— Given data —

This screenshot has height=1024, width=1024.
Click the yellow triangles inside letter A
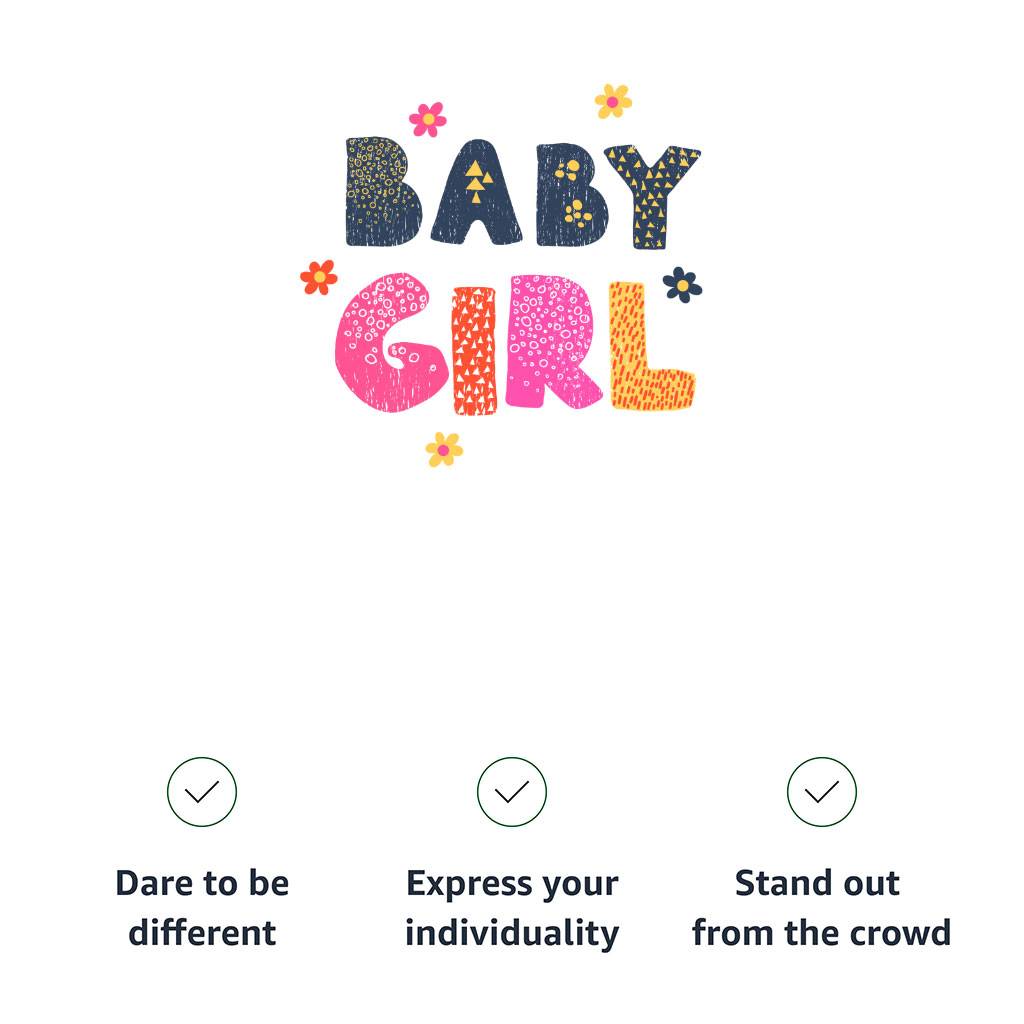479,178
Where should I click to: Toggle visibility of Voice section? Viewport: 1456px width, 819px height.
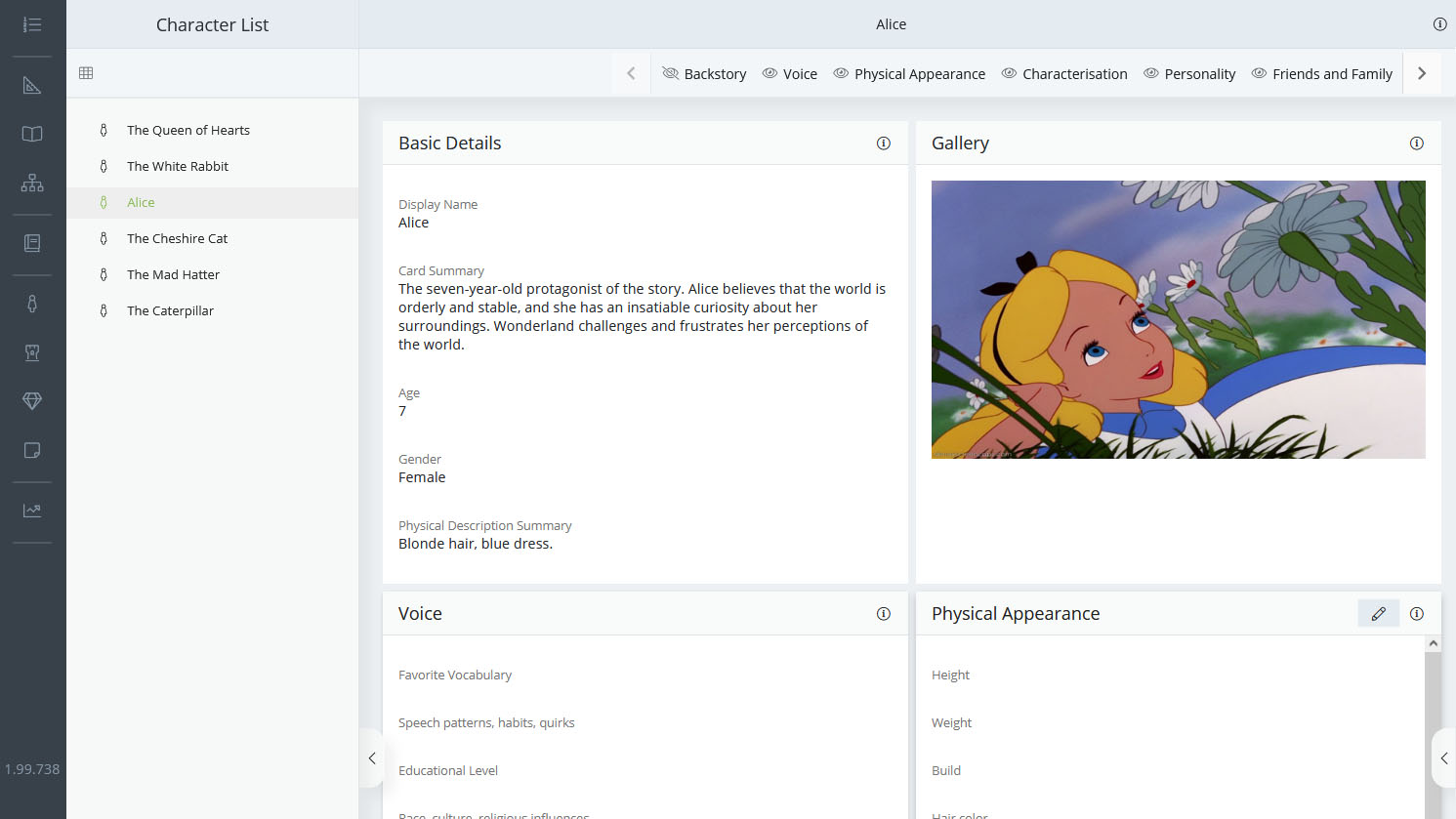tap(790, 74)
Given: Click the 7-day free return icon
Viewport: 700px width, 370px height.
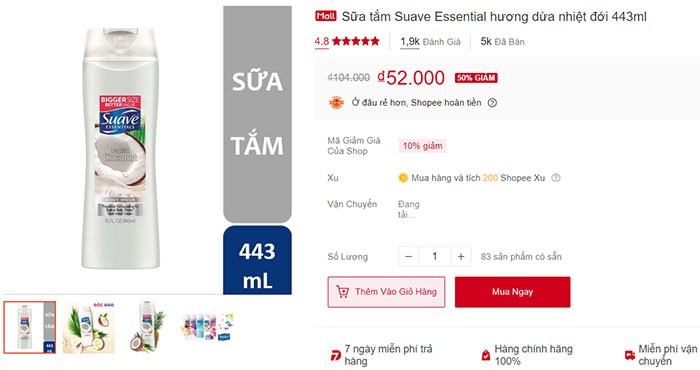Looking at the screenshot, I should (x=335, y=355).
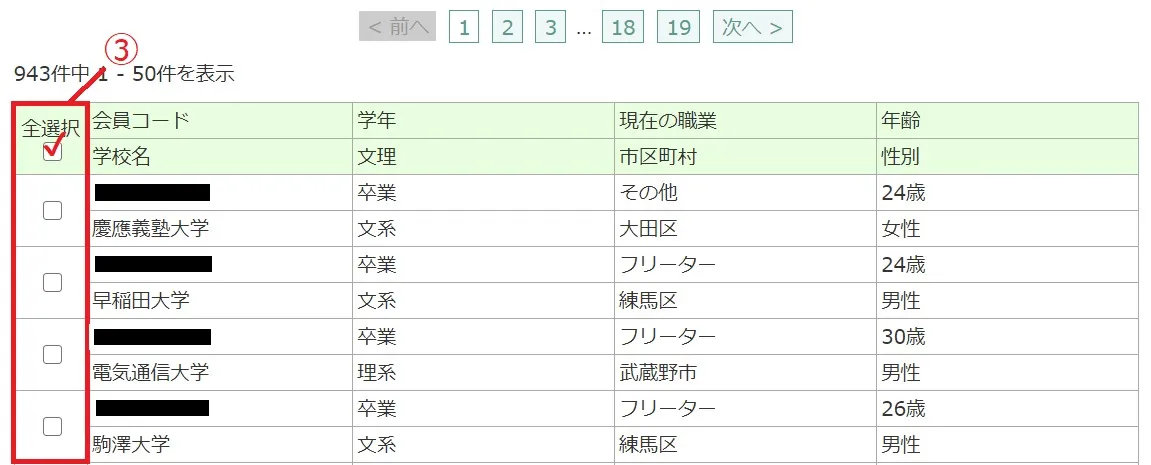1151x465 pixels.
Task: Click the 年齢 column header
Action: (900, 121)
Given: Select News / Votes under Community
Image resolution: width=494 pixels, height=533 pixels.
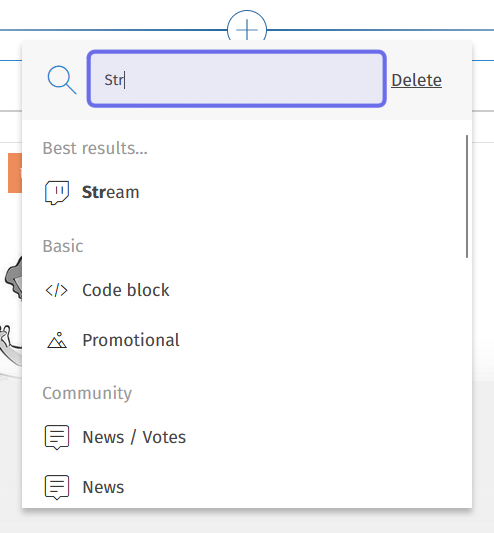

— Prompt —
The response should be the full material, repeated exactly, with images removed.

— Task response —
This screenshot has height=1024, width=1024.
Click the yellow triangles inside letter A
479,178
Where should I click to: Toggle visibility of Voice section? Viewport: 1456px width, 819px height.
tap(790, 74)
Given: Click the 7-day free return icon
Viewport: 700px width, 370px height.
Looking at the screenshot, I should (x=335, y=355).
1151x465 pixels.
Task: Click the 年齢 column header
Action: (900, 121)
Given: Select News / Votes under Community
Image resolution: width=494 pixels, height=533 pixels.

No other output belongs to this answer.